Collected data entries
---*---

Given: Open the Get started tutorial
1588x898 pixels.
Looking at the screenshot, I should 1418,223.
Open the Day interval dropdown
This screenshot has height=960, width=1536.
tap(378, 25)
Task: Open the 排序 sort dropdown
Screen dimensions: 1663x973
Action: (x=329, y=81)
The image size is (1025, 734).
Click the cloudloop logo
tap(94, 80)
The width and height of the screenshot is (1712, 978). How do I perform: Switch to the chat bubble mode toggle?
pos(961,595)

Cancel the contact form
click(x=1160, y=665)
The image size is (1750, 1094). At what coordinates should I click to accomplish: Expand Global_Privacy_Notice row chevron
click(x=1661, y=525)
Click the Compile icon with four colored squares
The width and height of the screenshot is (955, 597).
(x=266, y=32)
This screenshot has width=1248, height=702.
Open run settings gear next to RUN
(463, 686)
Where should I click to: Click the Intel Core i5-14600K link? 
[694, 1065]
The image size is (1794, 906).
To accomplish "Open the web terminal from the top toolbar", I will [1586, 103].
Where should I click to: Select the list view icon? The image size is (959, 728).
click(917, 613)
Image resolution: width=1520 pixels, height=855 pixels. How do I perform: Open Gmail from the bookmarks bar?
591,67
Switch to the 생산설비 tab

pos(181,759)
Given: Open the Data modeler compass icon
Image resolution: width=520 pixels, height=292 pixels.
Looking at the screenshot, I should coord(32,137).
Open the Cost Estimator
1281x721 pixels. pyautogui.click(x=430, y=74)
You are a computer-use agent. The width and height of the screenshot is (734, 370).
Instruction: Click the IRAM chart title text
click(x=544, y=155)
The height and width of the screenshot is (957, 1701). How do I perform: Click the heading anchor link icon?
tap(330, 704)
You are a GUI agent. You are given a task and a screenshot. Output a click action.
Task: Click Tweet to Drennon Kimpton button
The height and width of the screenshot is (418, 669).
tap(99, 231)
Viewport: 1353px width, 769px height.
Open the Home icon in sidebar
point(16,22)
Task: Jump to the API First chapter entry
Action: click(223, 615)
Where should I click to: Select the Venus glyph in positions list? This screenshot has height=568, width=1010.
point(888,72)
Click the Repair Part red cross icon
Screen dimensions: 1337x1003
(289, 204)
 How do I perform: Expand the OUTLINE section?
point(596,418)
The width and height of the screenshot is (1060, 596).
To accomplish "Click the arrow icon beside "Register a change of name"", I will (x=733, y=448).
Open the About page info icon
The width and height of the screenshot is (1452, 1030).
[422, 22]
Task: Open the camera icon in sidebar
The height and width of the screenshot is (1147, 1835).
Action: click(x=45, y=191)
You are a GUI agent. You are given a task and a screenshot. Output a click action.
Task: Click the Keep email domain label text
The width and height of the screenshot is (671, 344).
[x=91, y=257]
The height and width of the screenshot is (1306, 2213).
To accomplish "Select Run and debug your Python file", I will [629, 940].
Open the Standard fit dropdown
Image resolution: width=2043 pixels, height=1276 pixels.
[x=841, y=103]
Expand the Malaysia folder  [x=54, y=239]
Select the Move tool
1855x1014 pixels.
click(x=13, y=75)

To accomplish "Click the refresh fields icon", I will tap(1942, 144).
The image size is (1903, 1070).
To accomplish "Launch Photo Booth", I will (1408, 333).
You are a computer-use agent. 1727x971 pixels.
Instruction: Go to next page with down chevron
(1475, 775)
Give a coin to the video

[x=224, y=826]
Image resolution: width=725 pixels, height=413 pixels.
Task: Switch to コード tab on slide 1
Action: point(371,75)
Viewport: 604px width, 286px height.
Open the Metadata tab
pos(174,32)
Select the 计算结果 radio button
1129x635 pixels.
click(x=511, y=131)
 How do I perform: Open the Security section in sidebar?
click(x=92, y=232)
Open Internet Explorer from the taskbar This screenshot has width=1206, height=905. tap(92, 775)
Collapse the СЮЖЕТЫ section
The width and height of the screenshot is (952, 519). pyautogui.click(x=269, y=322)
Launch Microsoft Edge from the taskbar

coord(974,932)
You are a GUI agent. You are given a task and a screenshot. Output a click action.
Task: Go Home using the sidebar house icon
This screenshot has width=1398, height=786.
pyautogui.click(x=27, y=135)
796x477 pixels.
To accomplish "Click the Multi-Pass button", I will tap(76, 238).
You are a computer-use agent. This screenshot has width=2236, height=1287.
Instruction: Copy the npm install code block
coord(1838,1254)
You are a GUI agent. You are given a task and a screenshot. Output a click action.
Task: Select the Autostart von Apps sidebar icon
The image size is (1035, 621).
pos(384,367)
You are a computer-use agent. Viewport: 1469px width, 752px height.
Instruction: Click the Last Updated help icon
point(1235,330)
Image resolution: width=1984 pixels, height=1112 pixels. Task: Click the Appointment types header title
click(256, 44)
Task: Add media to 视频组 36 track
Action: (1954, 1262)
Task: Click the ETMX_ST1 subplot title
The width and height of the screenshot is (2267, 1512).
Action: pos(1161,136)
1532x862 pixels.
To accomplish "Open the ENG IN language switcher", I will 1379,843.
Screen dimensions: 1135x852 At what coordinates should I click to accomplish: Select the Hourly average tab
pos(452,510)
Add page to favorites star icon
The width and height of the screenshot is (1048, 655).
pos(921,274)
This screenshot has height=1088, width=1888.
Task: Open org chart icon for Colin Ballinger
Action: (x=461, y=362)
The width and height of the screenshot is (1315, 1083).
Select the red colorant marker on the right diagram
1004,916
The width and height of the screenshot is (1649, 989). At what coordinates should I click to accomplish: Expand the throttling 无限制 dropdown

---*---

** Problem to solve **
The records above must be output exactly, in full.

** Answer to this problem **
Given: Open the Get started tutorial
1588x898 pixels.
Looking at the screenshot, I should 1418,223.
Open the Day interval dropdown
This screenshot has height=960, width=1536.
tap(378, 25)
Task: Open the 排序 sort dropdown
Screen dimensions: 1663x973
Action: (x=329, y=81)
The image size is (1025, 734).
Click the cloudloop logo
tap(94, 80)
The width and height of the screenshot is (1712, 978). How do I perform: Switch to the chat bubble mode toggle?
pos(961,595)

Cancel the contact form
click(x=1160, y=665)
The image size is (1750, 1094). At what coordinates should I click to accomplish: Expand Global_Privacy_Notice row chevron
click(x=1661, y=525)
Click the Compile icon with four colored squares
The width and height of the screenshot is (955, 597).
(x=266, y=32)
This screenshot has width=1248, height=702.
Open run settings gear next to RUN
(463, 686)
Where should I click to: Click the Intel Core i5-14600K link? 
[694, 1065]
The image size is (1794, 906).
To accomplish "Open the web terminal from the top toolbar", I will [1586, 103].
Where should I click to: Select the list view icon? The image size is (959, 728).
click(917, 613)
Image resolution: width=1520 pixels, height=855 pixels. How do I perform: Open Gmail from the bookmarks bar?
591,67
Switch to the 생산설비 tab

pos(181,759)
Given: Open the Data modeler compass icon
Image resolution: width=520 pixels, height=292 pixels.
Looking at the screenshot, I should coord(32,137).
Open the Cost Estimator
1281x721 pixels. pyautogui.click(x=430, y=74)
You are a computer-use agent. The width and height of the screenshot is (734, 370).
Instruction: Click the IRAM chart title text
click(x=544, y=155)
The height and width of the screenshot is (957, 1701). How do I perform: Click the heading anchor link icon?
tap(330, 704)
You are a GUI agent. You are given a task and a screenshot. Output a click action.
Task: Click Tweet to Drennon Kimpton button
The height and width of the screenshot is (418, 669).
tap(99, 231)
Viewport: 1353px width, 769px height.
Open the Home icon in sidebar
point(16,22)
Task: Jump to the API First chapter entry
Action: click(223, 615)
Where should I click to: Select the Venus glyph in positions list? This screenshot has height=568, width=1010.
point(888,72)
Click the Repair Part red cross icon
Screen dimensions: 1337x1003
(289, 204)
 How do I perform: Expand the OUTLINE section?
point(596,418)
The width and height of the screenshot is (1060, 596).
To accomplish "Click the arrow icon beside "Register a change of name"", I will (x=733, y=448).
Open the About page info icon
The width and height of the screenshot is (1452, 1030).
[422, 22]
Task: Open the camera icon in sidebar
The height and width of the screenshot is (1147, 1835).
Action: click(x=45, y=191)
You are a GUI agent. You are given a task and a screenshot. Output a click action.
Task: Click the Keep email domain label text
The width and height of the screenshot is (671, 344).
[x=91, y=257]
The height and width of the screenshot is (1306, 2213).
To accomplish "Select Run and debug your Python file", I will [629, 940].
Open the Standard fit dropdown
Image resolution: width=2043 pixels, height=1276 pixels.
[x=841, y=103]
Expand the Malaysia folder  [x=54, y=239]
Select the Move tool
1855x1014 pixels.
click(x=13, y=75)

To accomplish "Click the refresh fields icon", I will tap(1942, 144).
The image size is (1903, 1070).
To accomplish "Launch Photo Booth", I will (1408, 333).
You are a computer-use agent. 1727x971 pixels.
Instruction: Go to next page with down chevron
(1475, 775)
Give a coin to the video

[x=224, y=826]
Image resolution: width=725 pixels, height=413 pixels.
Task: Switch to コード tab on slide 1
Action: point(371,75)
Viewport: 604px width, 286px height.
Open the Metadata tab
pos(174,32)
Select the 计算结果 radio button
1129x635 pixels.
click(x=511, y=131)
 How do I perform: Open the Security section in sidebar?
click(x=92, y=232)
Open Internet Explorer from the taskbar This screenshot has width=1206, height=905. tap(92, 775)
Collapse the СЮЖЕТЫ section
The width and height of the screenshot is (952, 519). pyautogui.click(x=269, y=322)
Launch Microsoft Edge from the taskbar

coord(974,932)
You are a GUI agent. You are given a task and a screenshot. Output a click action.
Task: Go Home using the sidebar house icon
This screenshot has width=1398, height=786.
pyautogui.click(x=27, y=135)
796x477 pixels.
To accomplish "Click the Multi-Pass button", I will tap(76, 238).
You are a computer-use agent. This screenshot has width=2236, height=1287.
Instruction: Copy the npm install code block
coord(1838,1254)
You are a GUI agent. You are given a task and a screenshot. Output a click action.
Task: Select the Autostart von Apps sidebar icon
The image size is (1035, 621).
pos(384,367)
You are a computer-use agent. Viewport: 1469px width, 752px height.
Instruction: Click the Last Updated help icon
point(1235,330)
Image resolution: width=1984 pixels, height=1112 pixels. Task: Click the Appointment types header title
click(256, 44)
Task: Add media to 视频组 36 track
Action: (1954, 1262)
Task: Click the ETMX_ST1 subplot title
The width and height of the screenshot is (2267, 1512).
Action: pos(1161,136)
1532x862 pixels.
To accomplish "Open the ENG IN language switcher", I will 1379,843.
Screen dimensions: 1135x852 At what coordinates should I click to accomplish: Select the Hourly average tab
pos(452,510)
Add page to favorites star icon
The width and height of the screenshot is (1048, 655).
pos(921,274)
This screenshot has height=1088, width=1888.
Task: Open org chart icon for Colin Ballinger
Action: (x=461, y=362)
The width and height of the screenshot is (1315, 1083).
Select the red colorant marker on the right diagram
1004,916
The width and height of the screenshot is (1649, 989). At what coordinates should I click to accomplish: Expand the throttling 无限制 dropdown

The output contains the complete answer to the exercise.